Proactive: the found anomaly is a high fidelity signal that alerts on a network issue or brownout that affects network performance and requires operational attention. It could be otherwise hard to detect issues uncovered by the Network Anomaly, especially when the overall network service is still up and running but there is a grey failure that is beginning to impact the service An example is an abnormal rate of route flapping in a gateway router.
Predictive: the found anomaly alerts on a misbehavior of one or various components in the network that require operational attention to avoid an expected failure predicted by the anomaly. Such expectation can either be expressed in a binary form (it will happen anytime soon), or it can be expressed as a probability score associated with a timeline, e.g., 70% likely to happen within 2 days. As an example, detecting a subtle abnormal power attenuation (dBm) of an interface lane laser will precede a future outage of that optical component.

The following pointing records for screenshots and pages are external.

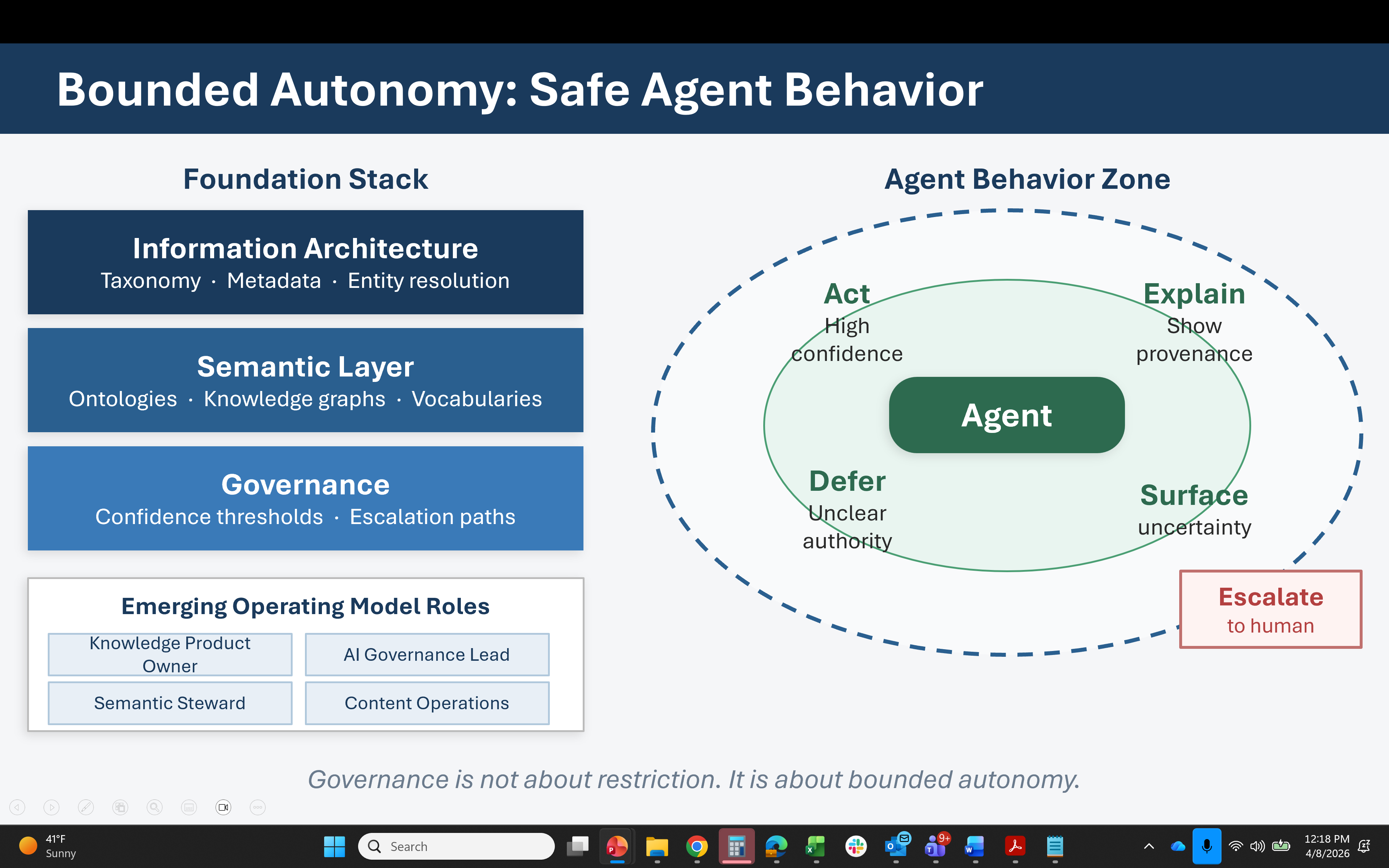Toggle the camera cameo icon
Image resolution: width=1389 pixels, height=868 pixels.
pos(223,808)
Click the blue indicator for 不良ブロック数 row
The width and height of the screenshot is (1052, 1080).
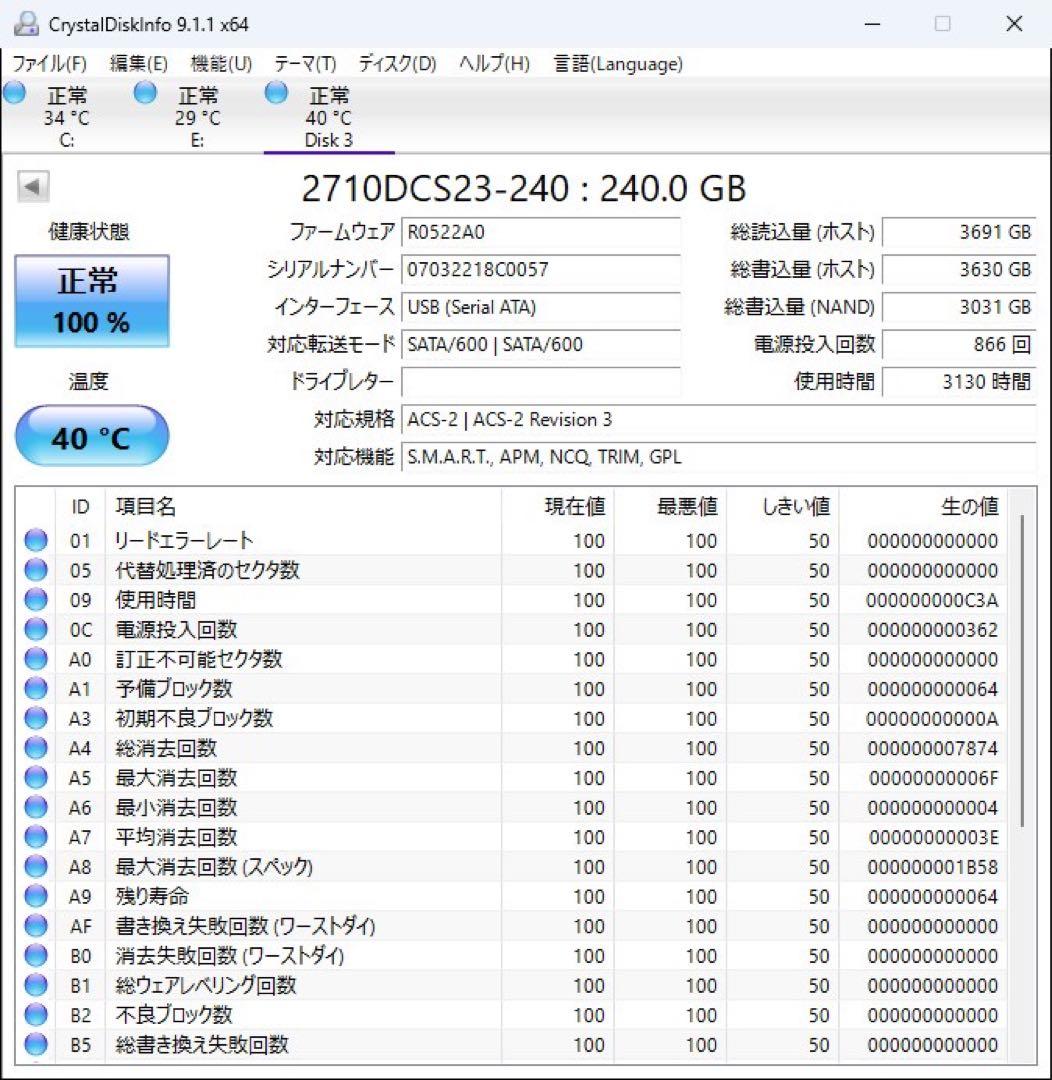(36, 1015)
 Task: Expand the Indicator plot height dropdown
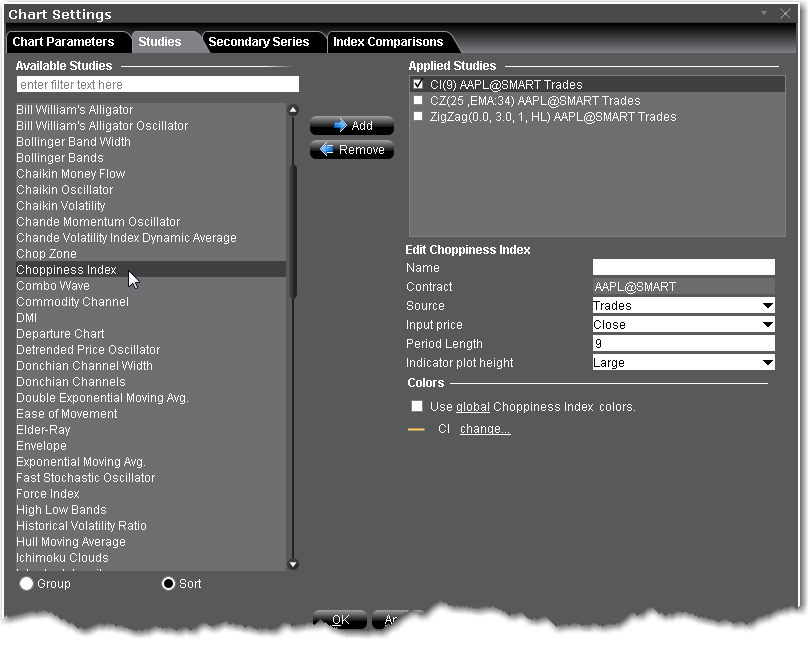[683, 363]
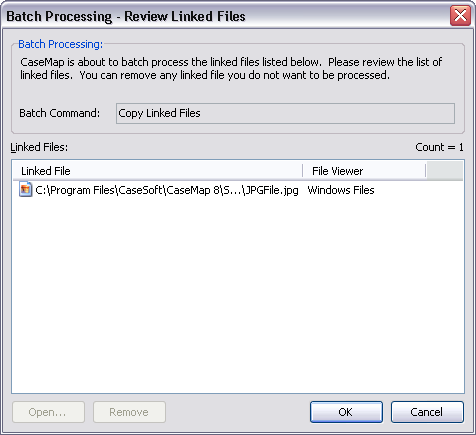Select the JPGFile.jpg linked file path
Screen dimensions: 476x435
(x=167, y=190)
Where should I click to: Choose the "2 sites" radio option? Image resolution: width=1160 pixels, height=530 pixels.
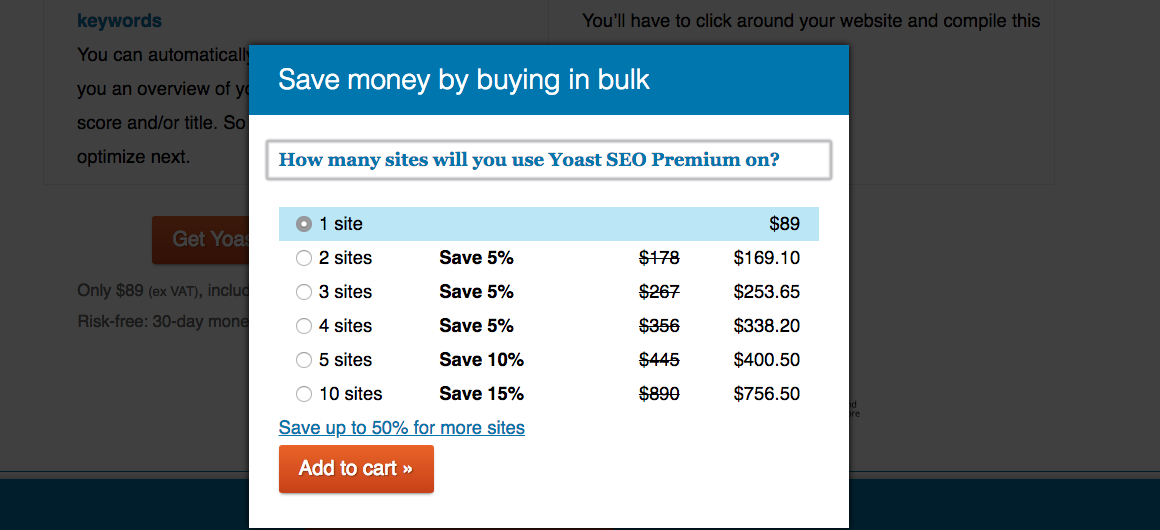coord(304,258)
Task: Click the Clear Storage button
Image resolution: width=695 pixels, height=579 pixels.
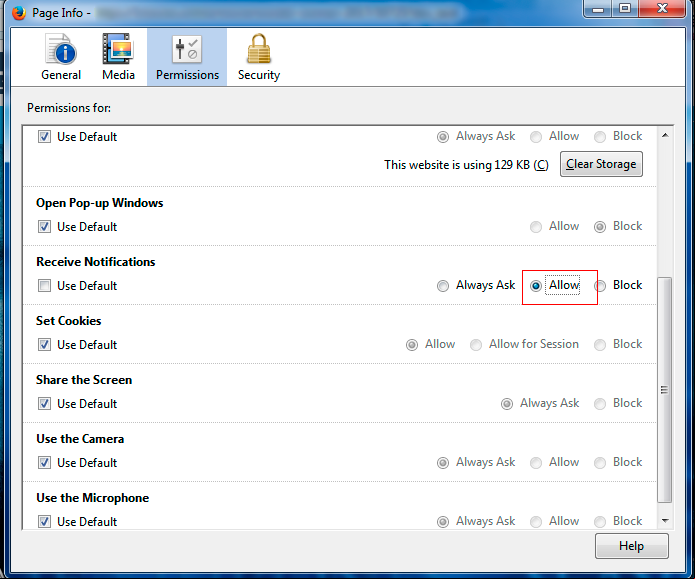Action: point(601,164)
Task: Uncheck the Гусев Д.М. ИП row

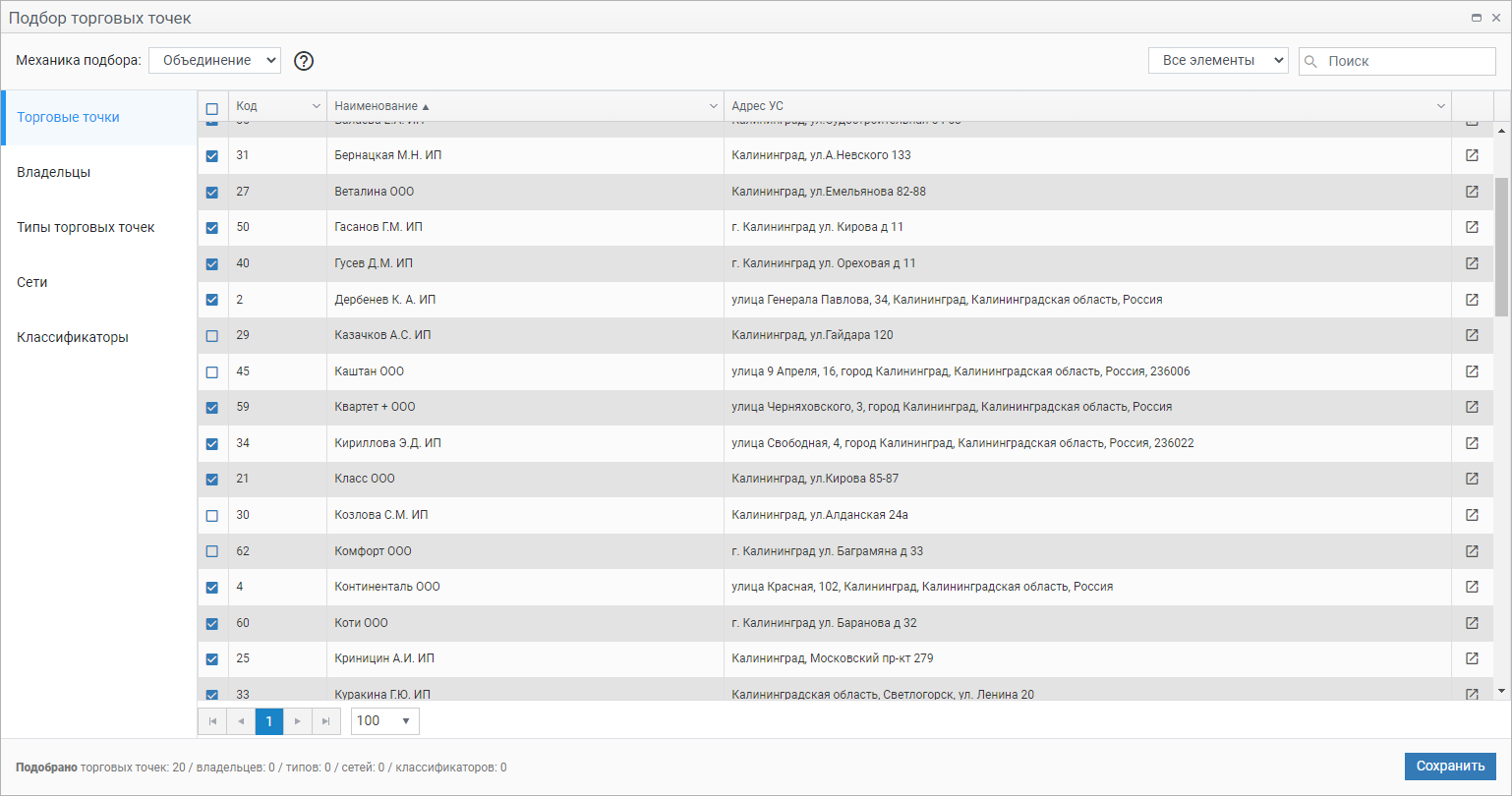Action: point(212,263)
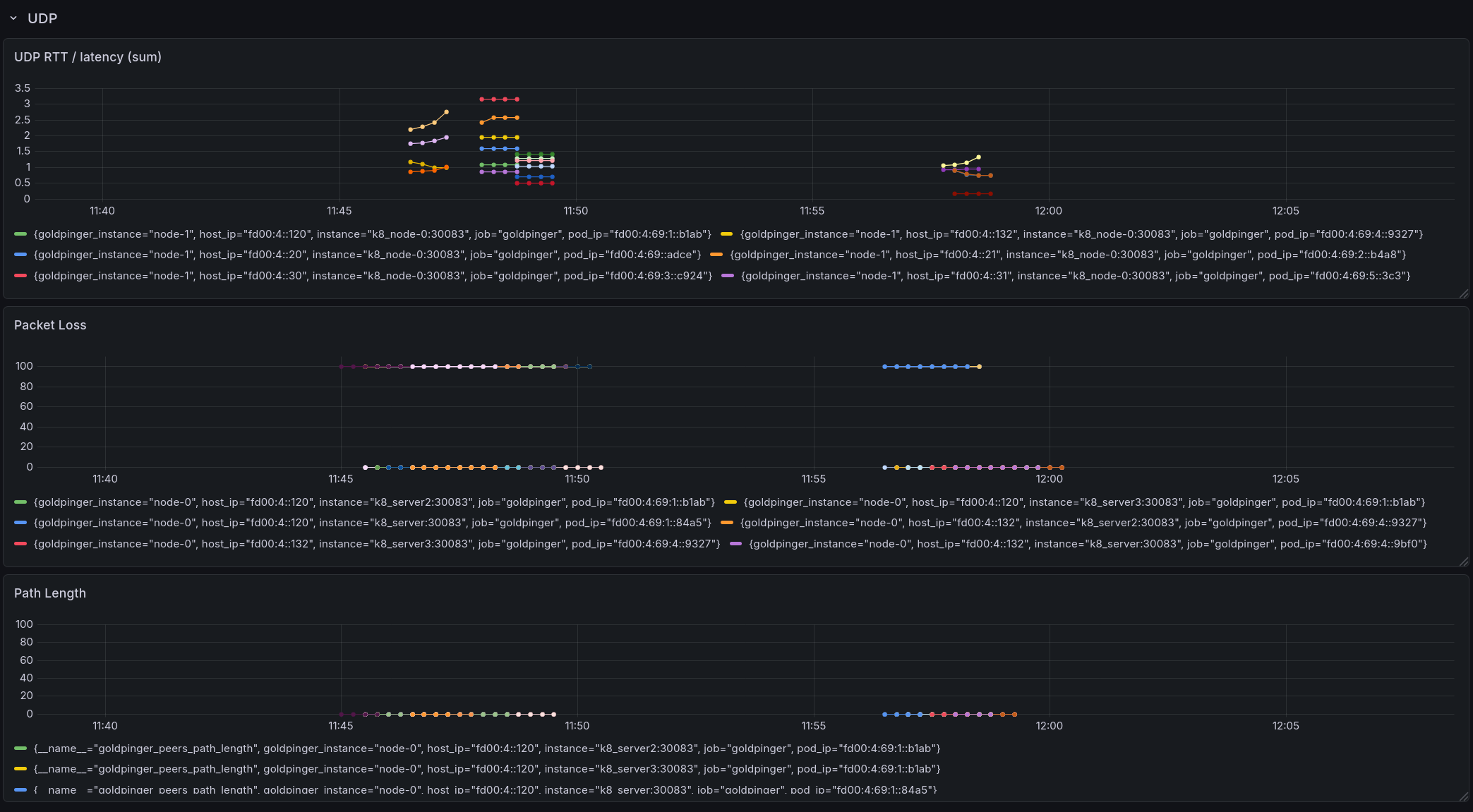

Proactive and Predictive modes have some overlap and are often used interchangeably. What matters the most here is that they both contrast dramatically with the legacy reactive mode.

Actionability mode vs Actionability insight graph. Actionability in Network Operations. — Figure 1: AI/ML Actionability Matrix and Network Industry perspective

You may have noticed that I have not mentioned auto-remediation yet, or equivalent concepts discussed in the networking industry such as self-healing or self-driven networks. The reason is that although it is certainly related, it is out of scope. Auto-remediation is an automation workflow that will consume the actionability output, therefore it can be considered and discussed separately.

Today the majority of the Network Industry is in the lowest left segment. It is reactive in case of failure and with limited information on the impact.

The aspiration is to become predictive with recommended remediation exposed to the operator.

The big question is how to get there.